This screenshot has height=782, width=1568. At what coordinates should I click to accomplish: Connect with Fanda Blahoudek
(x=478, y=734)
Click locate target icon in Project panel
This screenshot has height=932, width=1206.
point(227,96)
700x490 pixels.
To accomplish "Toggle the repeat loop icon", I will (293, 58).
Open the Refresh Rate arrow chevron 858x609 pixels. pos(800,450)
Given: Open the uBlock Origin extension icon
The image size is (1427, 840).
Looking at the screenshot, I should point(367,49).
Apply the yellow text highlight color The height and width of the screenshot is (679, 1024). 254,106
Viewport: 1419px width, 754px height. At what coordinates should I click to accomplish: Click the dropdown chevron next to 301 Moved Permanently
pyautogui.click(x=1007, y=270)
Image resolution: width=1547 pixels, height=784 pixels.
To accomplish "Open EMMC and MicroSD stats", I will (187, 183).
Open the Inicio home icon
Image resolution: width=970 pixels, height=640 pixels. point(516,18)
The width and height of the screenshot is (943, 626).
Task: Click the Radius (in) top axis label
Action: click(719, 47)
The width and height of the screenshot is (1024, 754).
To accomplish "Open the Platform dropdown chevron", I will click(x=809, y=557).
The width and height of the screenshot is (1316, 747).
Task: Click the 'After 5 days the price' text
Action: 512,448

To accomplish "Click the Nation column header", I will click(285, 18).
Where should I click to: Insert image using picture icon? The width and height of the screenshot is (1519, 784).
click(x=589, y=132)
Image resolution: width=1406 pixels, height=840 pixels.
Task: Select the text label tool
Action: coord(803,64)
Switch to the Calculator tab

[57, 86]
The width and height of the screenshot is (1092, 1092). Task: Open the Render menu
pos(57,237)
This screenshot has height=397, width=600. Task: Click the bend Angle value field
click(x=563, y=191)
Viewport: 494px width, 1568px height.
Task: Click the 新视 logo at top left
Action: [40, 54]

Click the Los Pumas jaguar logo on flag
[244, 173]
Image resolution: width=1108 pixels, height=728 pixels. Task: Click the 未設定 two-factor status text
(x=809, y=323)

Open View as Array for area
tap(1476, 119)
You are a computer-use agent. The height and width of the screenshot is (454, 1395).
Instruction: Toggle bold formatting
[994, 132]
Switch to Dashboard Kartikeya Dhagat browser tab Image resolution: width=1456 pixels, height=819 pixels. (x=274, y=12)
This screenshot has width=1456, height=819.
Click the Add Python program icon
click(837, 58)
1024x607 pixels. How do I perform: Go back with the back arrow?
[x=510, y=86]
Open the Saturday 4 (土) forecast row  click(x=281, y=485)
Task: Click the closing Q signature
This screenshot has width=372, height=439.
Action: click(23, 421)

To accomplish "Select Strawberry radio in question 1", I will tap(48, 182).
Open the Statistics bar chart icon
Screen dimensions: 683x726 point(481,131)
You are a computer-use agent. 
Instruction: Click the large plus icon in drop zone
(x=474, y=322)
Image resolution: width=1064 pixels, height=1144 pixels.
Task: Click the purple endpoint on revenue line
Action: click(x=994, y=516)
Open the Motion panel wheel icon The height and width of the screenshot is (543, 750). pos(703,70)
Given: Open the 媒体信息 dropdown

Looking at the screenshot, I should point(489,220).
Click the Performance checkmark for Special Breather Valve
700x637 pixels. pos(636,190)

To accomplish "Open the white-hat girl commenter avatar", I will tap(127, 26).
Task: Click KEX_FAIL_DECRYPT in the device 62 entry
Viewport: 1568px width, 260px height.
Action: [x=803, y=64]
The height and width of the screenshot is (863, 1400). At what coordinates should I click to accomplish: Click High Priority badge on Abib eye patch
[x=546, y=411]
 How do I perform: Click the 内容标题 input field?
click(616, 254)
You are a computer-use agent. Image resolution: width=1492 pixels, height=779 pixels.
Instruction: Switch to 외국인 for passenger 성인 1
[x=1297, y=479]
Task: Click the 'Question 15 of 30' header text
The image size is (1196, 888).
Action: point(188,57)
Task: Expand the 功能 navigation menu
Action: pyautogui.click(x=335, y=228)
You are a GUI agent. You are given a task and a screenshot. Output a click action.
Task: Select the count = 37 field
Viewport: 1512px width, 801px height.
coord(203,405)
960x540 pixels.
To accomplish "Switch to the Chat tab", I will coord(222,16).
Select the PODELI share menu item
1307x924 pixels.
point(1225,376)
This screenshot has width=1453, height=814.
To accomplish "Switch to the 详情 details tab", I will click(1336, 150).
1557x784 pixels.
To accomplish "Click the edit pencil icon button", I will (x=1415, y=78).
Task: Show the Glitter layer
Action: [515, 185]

# # # # # # #

## PROBLEM DETAILS
Transcribe the items exactly as they appear, starting at the line containing "This screenshot has width=1453, height=814." and continuing through the end of the items.

## COMPLETED TASK
This screenshot has width=1453, height=814.
To accomplish "Switch to the 详情 details tab", I will click(1336, 150).
1557x784 pixels.
To accomplish "Click the edit pencil icon button", I will (x=1415, y=78).
Task: Show the Glitter layer
Action: [515, 185]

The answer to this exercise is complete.